• [Complete the following]
[A] List the people named in the grant announcement as principal investigators of the three research projects.
[B] Write out, word for word, the part of the grant announcement that begins with the words containing "Prof.  Alash’le Abimiku and" and ends with "such as HIV.".
[C] According to the grant announcement, how long is the INFORM Africa project expected to last?

• [Text section]
++++++++
Newly Funded Grant: Role of Data Streams in Informing infection dynamics in Africa (INFORM-Africa)

Prof.  Alash’le Abimiku and a team of very experienced researchers from three African countries (Nigeria, South Africa and Zambia) and from Maryland in the United States with complimentary expertise in big data analytics, quantum information processing, spatial statistics and analysis, genetics, computational biology, agent-based and data driven modelling, clinical infectious diseases, infectious disease epidemiology, molecular virology, and geospatial analytics received an NIH $6.5 million grant award to investigate the use of existing big data sets from public and private sectors in understanding the multilayer interactions that may explain the dynamics and impact of COVID-19 pandemic, and its interaction with existing epidemics such as HIV.

The INFORM Africa project as it is called is made of three research projects (PIs: Profs. Manhattan Charurat, Chenfeng Xiong, and Vivek Naranbhai) and two cores (PIs: Profs. Alash’le Abimiku and Tulio De Oliveira) and is expected to last five years.

The consortium is led by Prof. Abimiku and the Institute of Human Virology Nigeria (IHVN) as the prime for the U54. Other Institutions that partner with IHVN for the award include the Centre for the AIDS Programme of Research in South Africa (CAPRISA), the University of Kwa-Zulu Natal, Stellenbosch University, Akros Zambia, and the University of Maryland Baltimore and at College Park (UMB and UMD) in the United States of America.
++++++++
• [Study material]
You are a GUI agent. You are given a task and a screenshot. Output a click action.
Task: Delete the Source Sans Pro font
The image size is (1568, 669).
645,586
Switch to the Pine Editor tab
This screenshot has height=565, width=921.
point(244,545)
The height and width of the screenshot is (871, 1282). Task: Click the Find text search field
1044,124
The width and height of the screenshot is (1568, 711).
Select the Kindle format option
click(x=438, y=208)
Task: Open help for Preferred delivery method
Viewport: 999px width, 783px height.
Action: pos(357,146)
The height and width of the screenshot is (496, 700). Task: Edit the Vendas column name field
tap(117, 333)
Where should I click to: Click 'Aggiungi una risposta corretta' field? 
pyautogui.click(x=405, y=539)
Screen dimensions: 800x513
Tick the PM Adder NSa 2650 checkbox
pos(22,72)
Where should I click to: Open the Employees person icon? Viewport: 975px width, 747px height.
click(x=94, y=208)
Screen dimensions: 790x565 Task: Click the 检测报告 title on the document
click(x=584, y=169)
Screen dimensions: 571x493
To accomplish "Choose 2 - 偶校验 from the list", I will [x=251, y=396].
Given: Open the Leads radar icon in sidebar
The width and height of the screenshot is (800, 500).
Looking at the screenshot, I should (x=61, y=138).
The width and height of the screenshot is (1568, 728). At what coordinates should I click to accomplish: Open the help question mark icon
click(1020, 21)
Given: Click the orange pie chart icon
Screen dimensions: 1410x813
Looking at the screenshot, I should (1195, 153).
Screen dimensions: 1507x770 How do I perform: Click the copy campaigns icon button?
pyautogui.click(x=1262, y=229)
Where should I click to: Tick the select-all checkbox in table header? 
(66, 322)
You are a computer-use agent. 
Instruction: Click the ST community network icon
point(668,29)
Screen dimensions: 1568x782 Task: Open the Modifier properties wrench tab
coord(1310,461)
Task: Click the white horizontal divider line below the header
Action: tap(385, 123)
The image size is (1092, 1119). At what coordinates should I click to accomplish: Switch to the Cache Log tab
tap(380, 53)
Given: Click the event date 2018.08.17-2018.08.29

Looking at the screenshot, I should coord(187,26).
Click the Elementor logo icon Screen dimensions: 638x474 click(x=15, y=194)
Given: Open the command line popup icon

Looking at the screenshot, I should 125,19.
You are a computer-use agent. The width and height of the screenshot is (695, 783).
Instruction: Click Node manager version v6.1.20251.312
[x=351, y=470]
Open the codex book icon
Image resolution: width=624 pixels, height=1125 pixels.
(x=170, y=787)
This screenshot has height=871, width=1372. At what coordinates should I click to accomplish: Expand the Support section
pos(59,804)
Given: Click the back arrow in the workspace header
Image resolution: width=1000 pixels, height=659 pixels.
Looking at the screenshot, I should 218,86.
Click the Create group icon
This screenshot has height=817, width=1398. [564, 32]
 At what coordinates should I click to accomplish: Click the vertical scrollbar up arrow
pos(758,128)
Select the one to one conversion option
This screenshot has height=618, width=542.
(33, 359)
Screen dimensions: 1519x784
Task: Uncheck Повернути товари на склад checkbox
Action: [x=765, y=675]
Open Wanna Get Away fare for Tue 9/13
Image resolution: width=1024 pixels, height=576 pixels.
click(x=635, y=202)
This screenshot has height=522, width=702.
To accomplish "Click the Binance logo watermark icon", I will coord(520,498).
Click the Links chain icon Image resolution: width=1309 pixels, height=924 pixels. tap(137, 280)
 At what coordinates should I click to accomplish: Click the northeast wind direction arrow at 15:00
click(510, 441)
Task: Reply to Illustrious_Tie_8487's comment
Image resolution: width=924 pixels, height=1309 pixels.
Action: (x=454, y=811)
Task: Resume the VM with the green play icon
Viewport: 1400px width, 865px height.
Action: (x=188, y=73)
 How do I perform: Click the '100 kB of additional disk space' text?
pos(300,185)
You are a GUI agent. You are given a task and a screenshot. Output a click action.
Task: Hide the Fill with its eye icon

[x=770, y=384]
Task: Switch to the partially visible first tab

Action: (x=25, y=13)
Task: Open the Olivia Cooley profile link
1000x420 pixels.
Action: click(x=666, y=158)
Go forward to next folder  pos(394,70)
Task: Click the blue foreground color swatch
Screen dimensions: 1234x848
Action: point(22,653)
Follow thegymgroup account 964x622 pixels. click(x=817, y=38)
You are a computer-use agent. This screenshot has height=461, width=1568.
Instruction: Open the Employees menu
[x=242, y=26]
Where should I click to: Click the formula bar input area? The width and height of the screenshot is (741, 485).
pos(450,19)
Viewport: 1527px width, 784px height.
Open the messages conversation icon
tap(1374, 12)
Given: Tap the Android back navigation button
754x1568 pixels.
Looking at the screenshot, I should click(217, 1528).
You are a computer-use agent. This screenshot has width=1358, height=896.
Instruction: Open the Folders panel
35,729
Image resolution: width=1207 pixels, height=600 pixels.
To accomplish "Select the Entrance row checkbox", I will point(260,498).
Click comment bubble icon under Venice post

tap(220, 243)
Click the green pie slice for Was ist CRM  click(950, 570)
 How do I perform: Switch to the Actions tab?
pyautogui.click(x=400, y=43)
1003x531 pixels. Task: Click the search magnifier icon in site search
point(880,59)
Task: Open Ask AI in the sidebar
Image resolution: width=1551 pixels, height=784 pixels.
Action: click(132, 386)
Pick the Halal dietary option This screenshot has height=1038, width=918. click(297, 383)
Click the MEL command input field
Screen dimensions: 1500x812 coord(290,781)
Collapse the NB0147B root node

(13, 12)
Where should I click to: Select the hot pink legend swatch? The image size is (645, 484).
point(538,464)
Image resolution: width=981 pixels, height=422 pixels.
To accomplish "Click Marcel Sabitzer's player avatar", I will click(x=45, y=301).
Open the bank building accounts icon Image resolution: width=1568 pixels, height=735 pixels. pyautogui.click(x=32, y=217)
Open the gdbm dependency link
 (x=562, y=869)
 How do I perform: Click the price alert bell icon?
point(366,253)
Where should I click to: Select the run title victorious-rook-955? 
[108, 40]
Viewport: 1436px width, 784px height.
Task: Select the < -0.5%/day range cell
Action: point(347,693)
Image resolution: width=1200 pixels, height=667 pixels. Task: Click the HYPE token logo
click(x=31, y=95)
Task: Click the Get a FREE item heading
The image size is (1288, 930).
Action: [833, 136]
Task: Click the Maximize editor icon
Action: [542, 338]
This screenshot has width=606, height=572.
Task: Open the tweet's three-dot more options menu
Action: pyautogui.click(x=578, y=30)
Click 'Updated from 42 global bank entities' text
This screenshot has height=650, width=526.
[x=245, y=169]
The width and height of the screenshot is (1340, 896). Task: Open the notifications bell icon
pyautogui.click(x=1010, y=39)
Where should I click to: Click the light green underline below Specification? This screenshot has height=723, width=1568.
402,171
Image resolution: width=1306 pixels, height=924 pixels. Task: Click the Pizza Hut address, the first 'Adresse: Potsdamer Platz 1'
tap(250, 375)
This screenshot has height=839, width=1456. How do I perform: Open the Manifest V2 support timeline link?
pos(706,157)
++++++++
• [Activity answers]
[A]
Manhattan Charurat
Chenfeng Xiong
Vivek Naranbhai

[B]
Prof.  Alash’le Abimiku and a team of very experienced researchers from three African countries (Nigeria, South Africa and Zambia) and from Maryland in the United States with complimentary expertise in big data analytics, quantum information processing, spatial statistics and analysis, genetics, computational biology, agent-based and data driven modelling, clinical infectious diseases, infectious disease epidemiology, molecular virology, and geospatial analytics received an NIH $6.5 million grant award to investigate the use of existing big data sets from public and private sectors in understanding the multilayer interactions that may explain the dynamics and impact of COVID-19 pandemic, and its interaction with existing epidemics such as HIV.

[C] Five years.